## Raw records
* Start *

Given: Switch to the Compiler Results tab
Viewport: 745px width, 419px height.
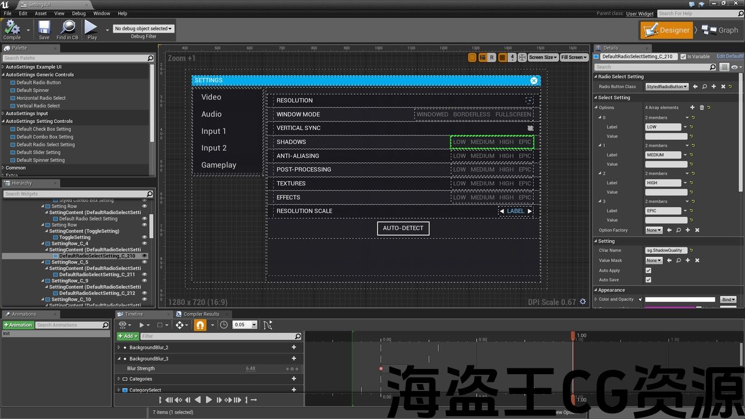Looking at the screenshot, I should click(201, 314).
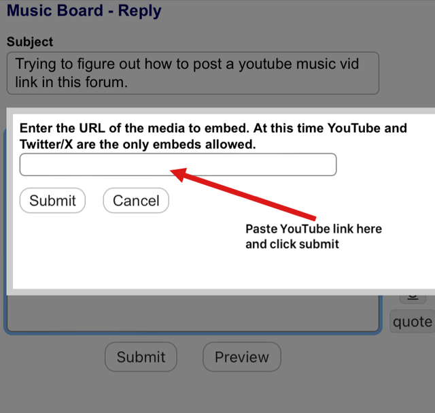Click the Music Board - Reply heading

[84, 11]
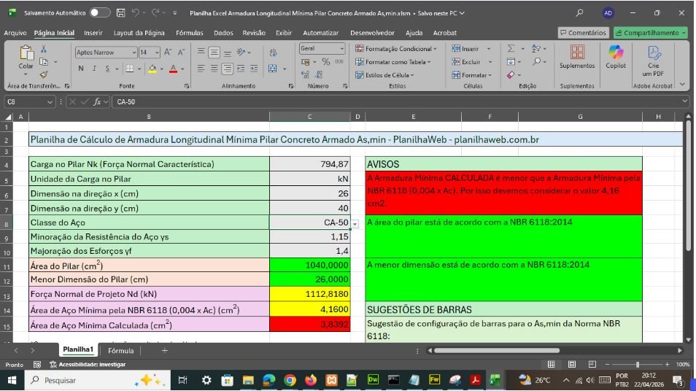Click the cut scissors icon
The image size is (696, 391).
coord(44,49)
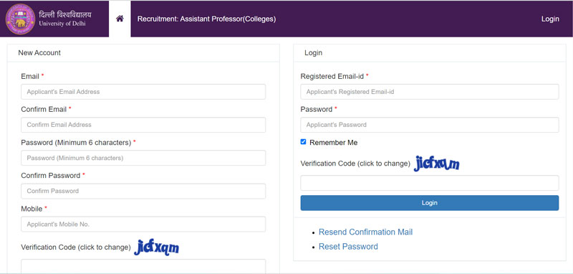
Task: Click the Login verification code text box
Action: [x=429, y=183]
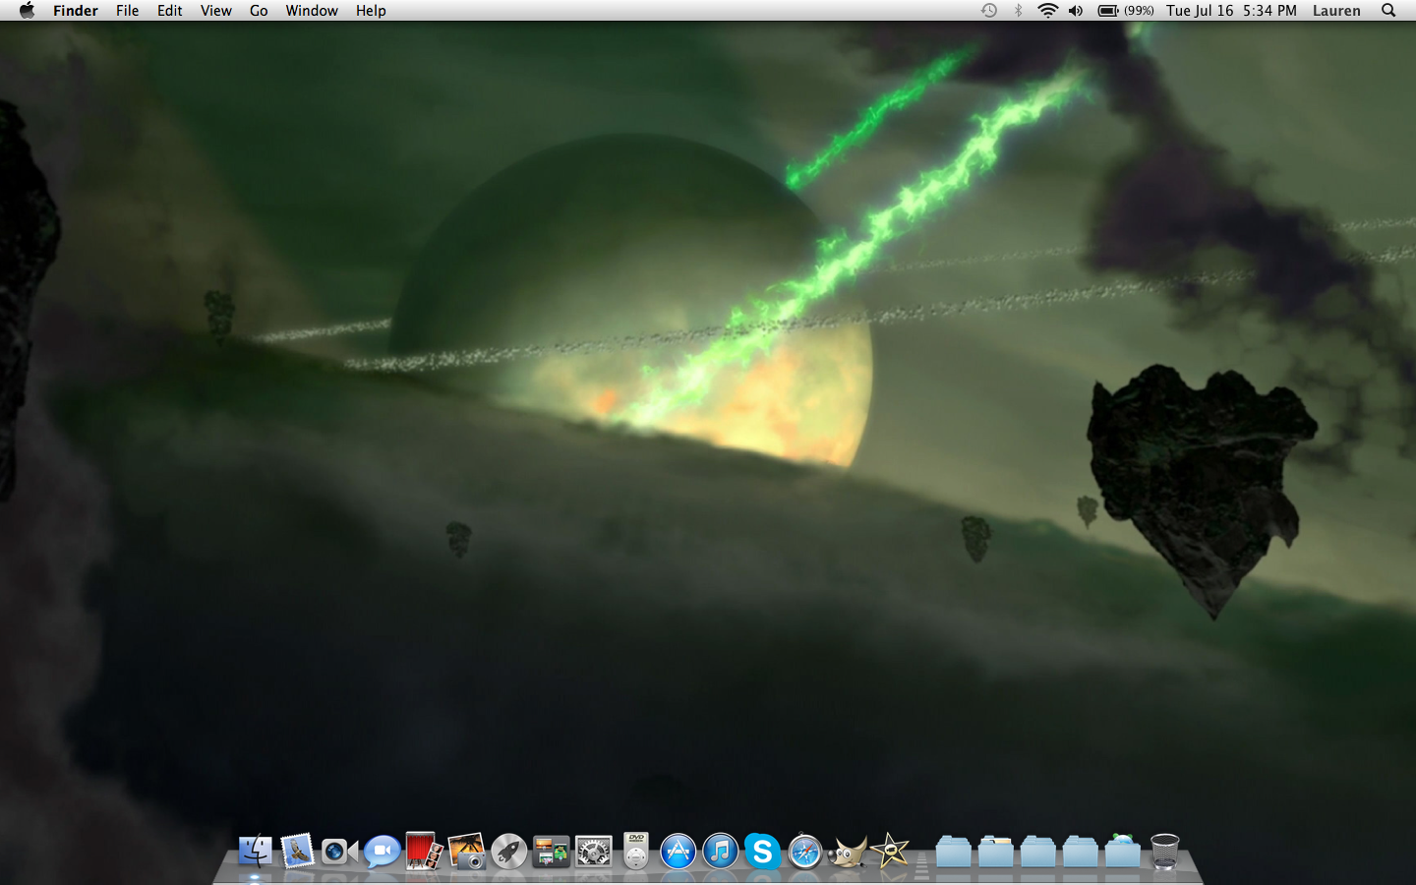Launch Safari compass icon

[804, 851]
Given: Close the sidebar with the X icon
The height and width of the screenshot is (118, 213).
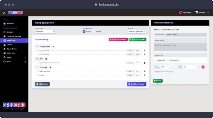Looking at the screenshot, I should pyautogui.click(x=4, y=13).
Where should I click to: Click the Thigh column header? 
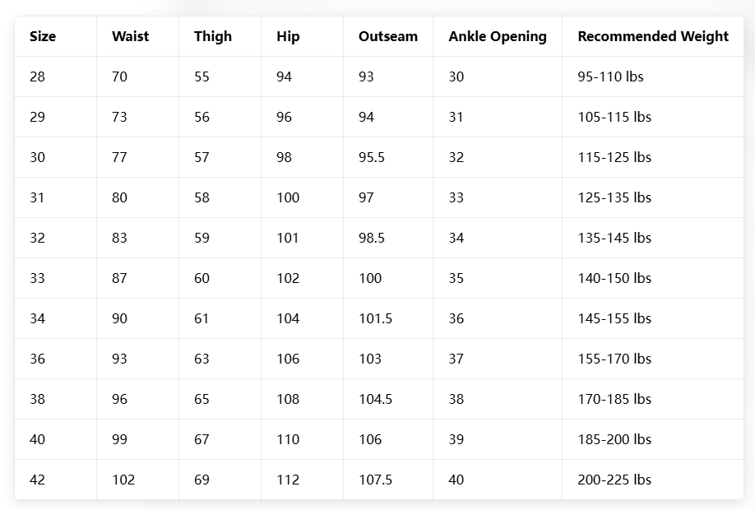[x=213, y=36]
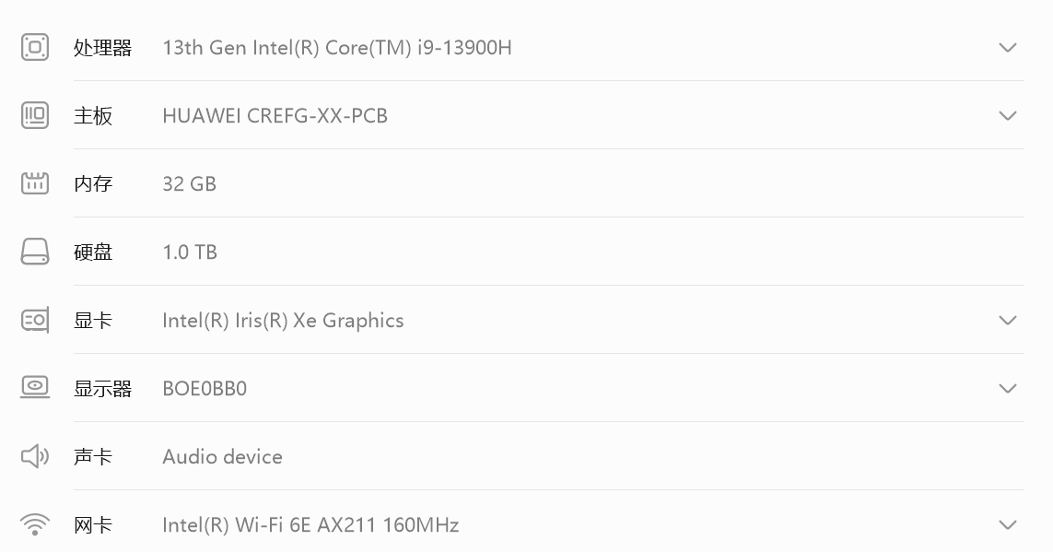The image size is (1053, 552).
Task: Click the Intel Iris Xe Graphics text
Action: 283,320
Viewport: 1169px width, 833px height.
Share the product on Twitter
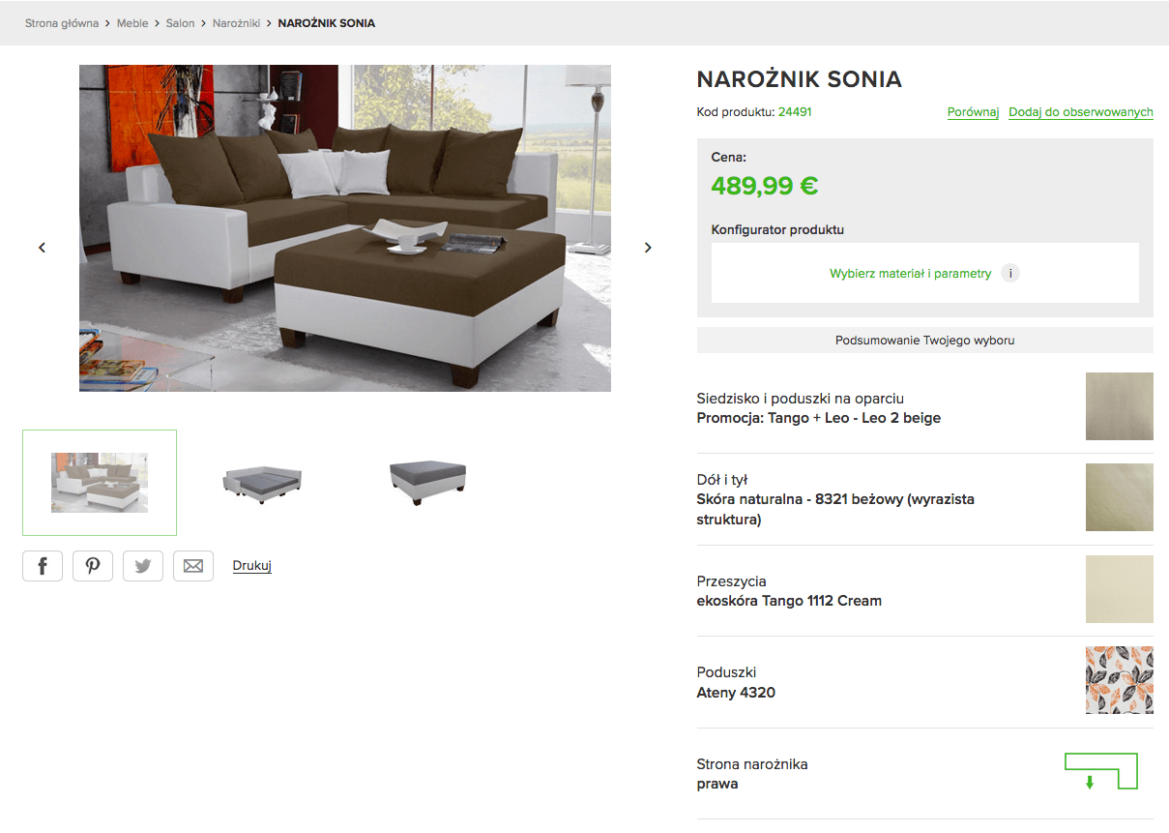(x=143, y=566)
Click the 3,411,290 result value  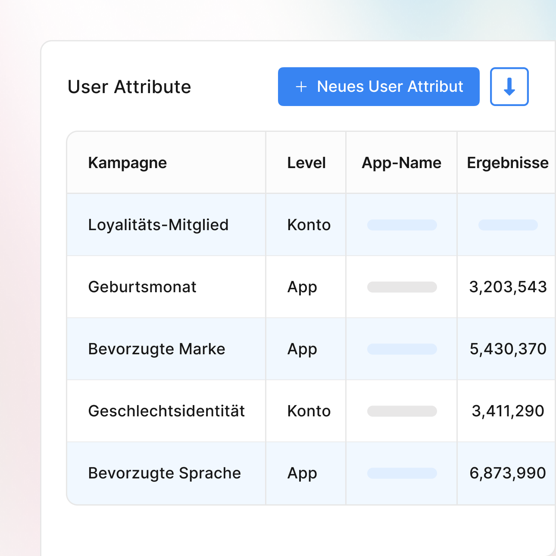[508, 411]
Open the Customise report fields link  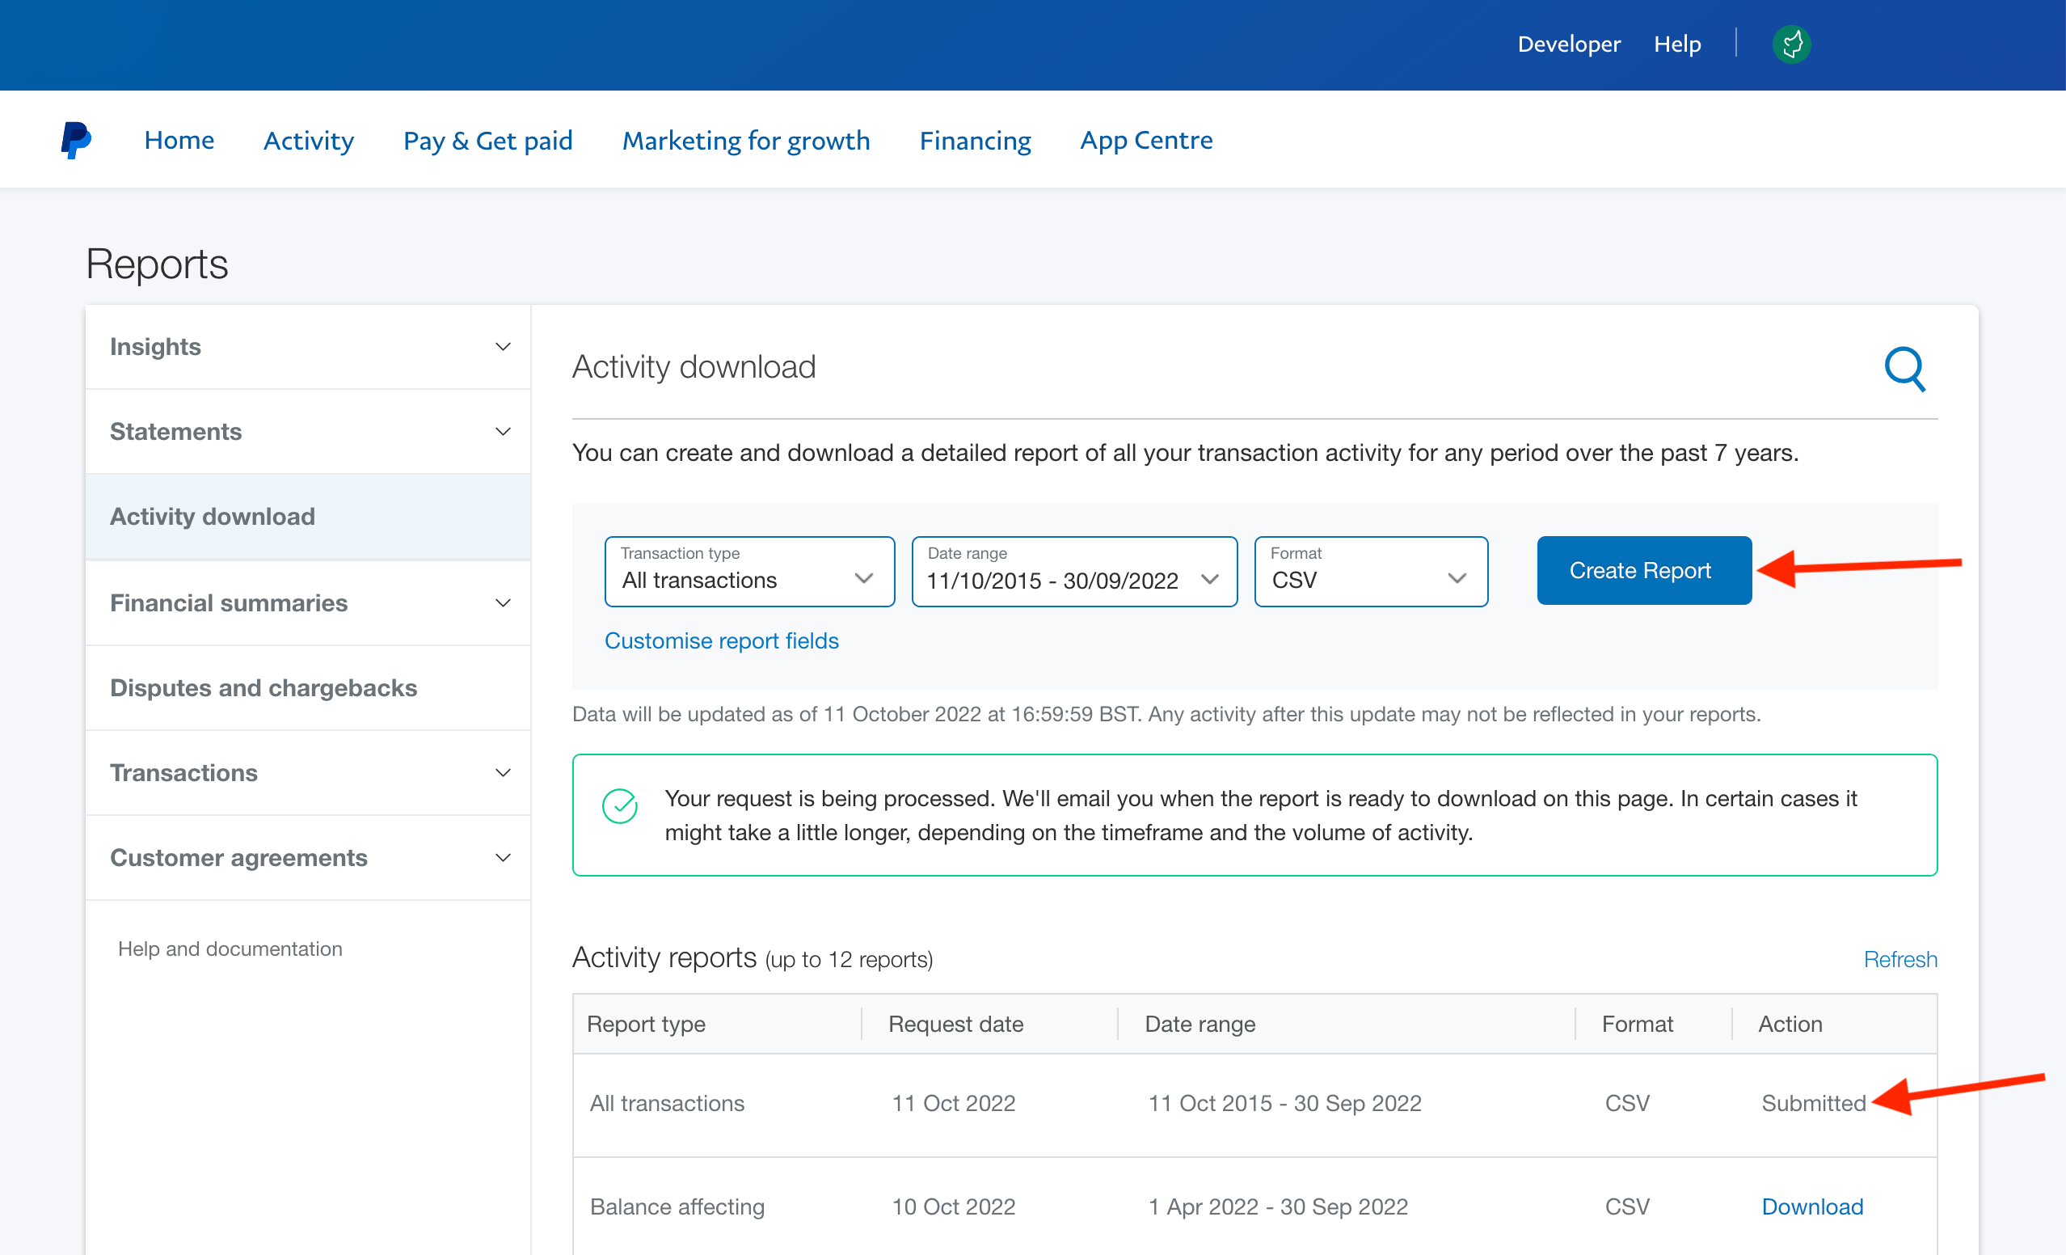click(721, 641)
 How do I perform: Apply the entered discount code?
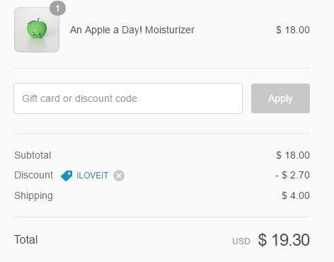(x=280, y=98)
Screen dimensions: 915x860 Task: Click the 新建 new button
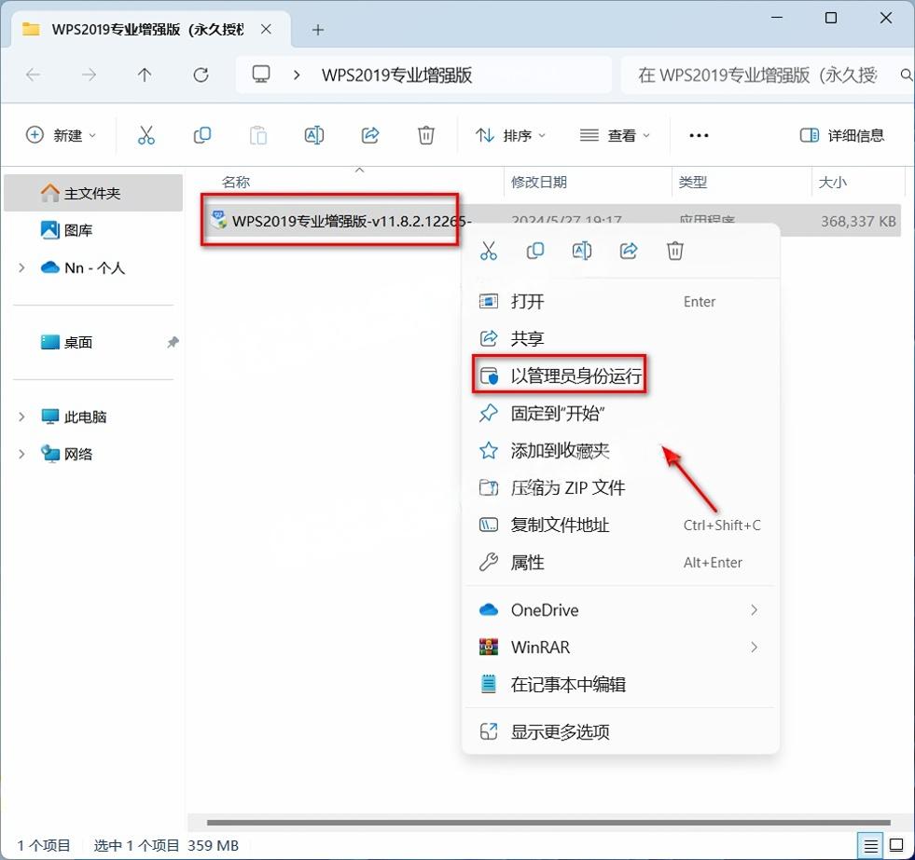pyautogui.click(x=62, y=135)
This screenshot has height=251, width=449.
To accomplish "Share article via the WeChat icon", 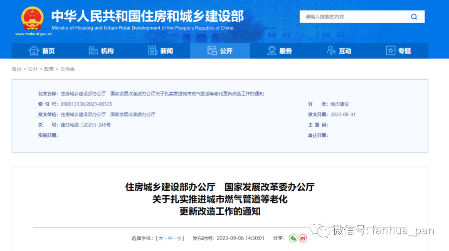I will click(x=294, y=238).
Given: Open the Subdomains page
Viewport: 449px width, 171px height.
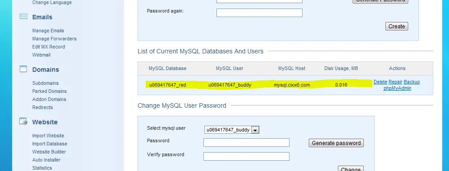Looking at the screenshot, I should [x=46, y=83].
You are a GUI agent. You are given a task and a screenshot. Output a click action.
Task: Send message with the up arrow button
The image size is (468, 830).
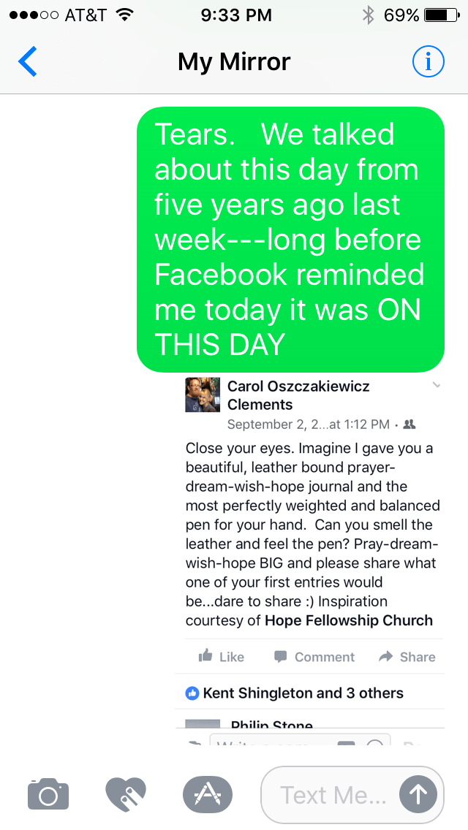[x=418, y=794]
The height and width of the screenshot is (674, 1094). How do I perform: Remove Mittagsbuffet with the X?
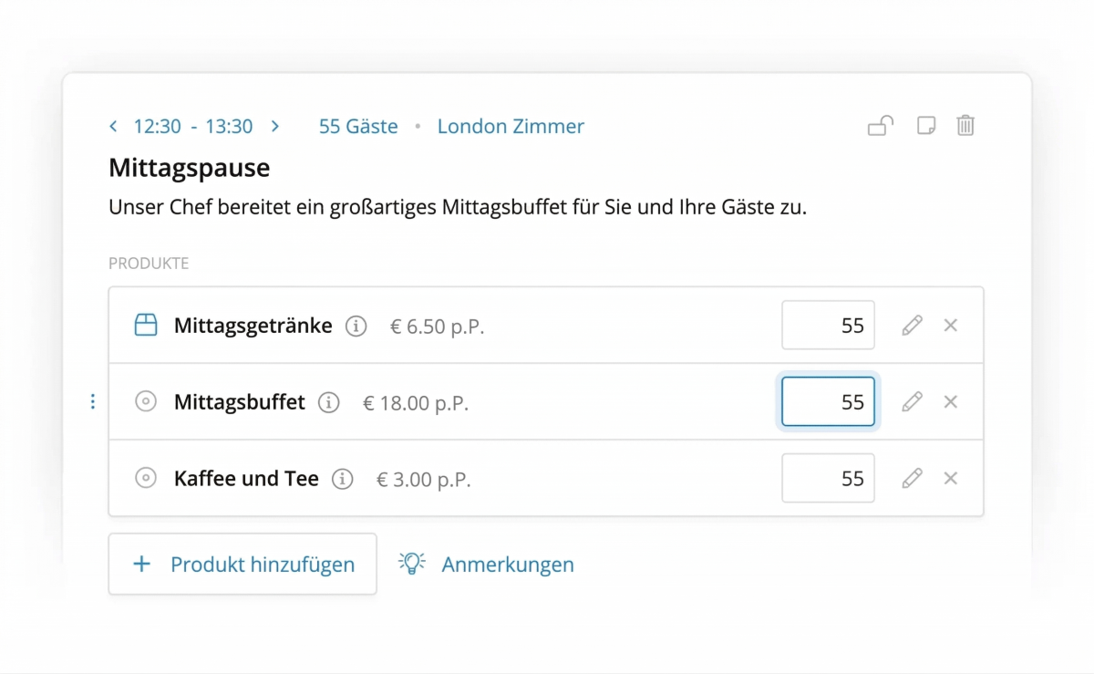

* End *

## What you need to do
Update everything from the line containing "Given: Open the Subdomains page" down to the end of the material above, putting "paper plane button" in place of "up arrow button" and keeping the rest the same. Leave the pictures out of your answer.

## Answer for the task
Given: Open the Subdomains page
Viewport: 449px width, 171px height.
Looking at the screenshot, I should [x=46, y=83].
You are a GUI agent. You are given a task and a screenshot. Output a click action.
Task: Send message with the paper plane button
The image size is (468, 830).
[x=418, y=794]
The height and width of the screenshot is (674, 1094). How do I perform: Remove Mittagsbuffet with the X?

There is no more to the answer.